The basic rules would be guaranteed by other branches of the state. Alexander Hamilton outlined this in The Federalist Papers No. 78, when he spoke of the Court being the ultimate interpreter of the meaning of the Constitution. In his words, the Court would stand “between the people and the legislature, to keep the latter within the limits assigned to their authority … A constitution is in fact, and must be regarded by judges as fundamental law.. the Constitution ought to be preferred to the [legislature’s] statute, and the intention of the people to the intention of their agents.”.

Modern constitutions are replete with checks and balances of this sort. The point of the checks and balances is that tyranny is avoided. The point is that the abuse of power by a part over the whole is prevented.
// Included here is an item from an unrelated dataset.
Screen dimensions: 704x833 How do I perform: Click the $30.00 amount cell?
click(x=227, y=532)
The role of a ‘majority’ in our constitution starts and stops with the election of our representatives in parliament that lead to the selection of a government entrusted with executive power for a short mandate. The next day of an election the concept of ‘majority vote’ is technically redundant except when applied within the rules and regulations of parliamentary votes for the enactment of laws.
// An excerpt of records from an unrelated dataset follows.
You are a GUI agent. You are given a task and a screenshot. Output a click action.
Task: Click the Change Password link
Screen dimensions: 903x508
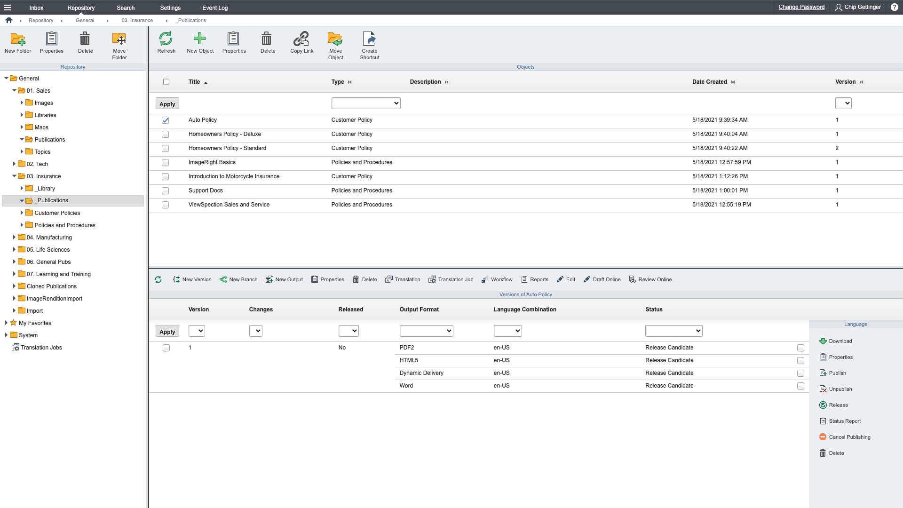801,7
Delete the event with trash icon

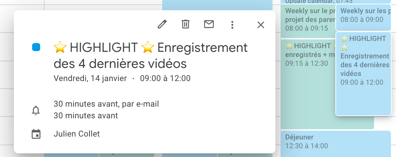(185, 24)
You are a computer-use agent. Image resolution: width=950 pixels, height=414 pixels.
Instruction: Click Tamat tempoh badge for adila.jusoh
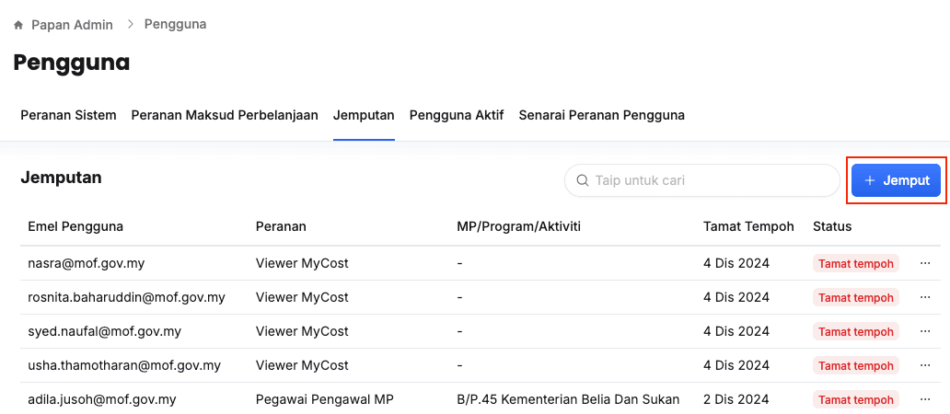tap(856, 399)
Above all, the government of the day as an executive – and every other branch of the state – have no business with using the concept of “majority rule” to trump all other concepts of legal accountability. To do so would be to usurp the very concept of control of power and representation. Ian Borg’s concept of majority rule trumping the rule of law is an abomination to the concept of democratic representation. The same can be said of Alfred Sant’s declarations in the European Parliament where the idea that “the people have voted” seems to have been bandied about as some sort of general absolution for any irregularities committed by the agents of government that was confirmed at the polls.

Whether willfully or through ignorance of the law, these statements become a declaration of war on liberal democracy. They represent a dangerous step in the current situation where the rule of law is withering before our very own eyes.

They must and shall be countered.

The people united can never be defeated.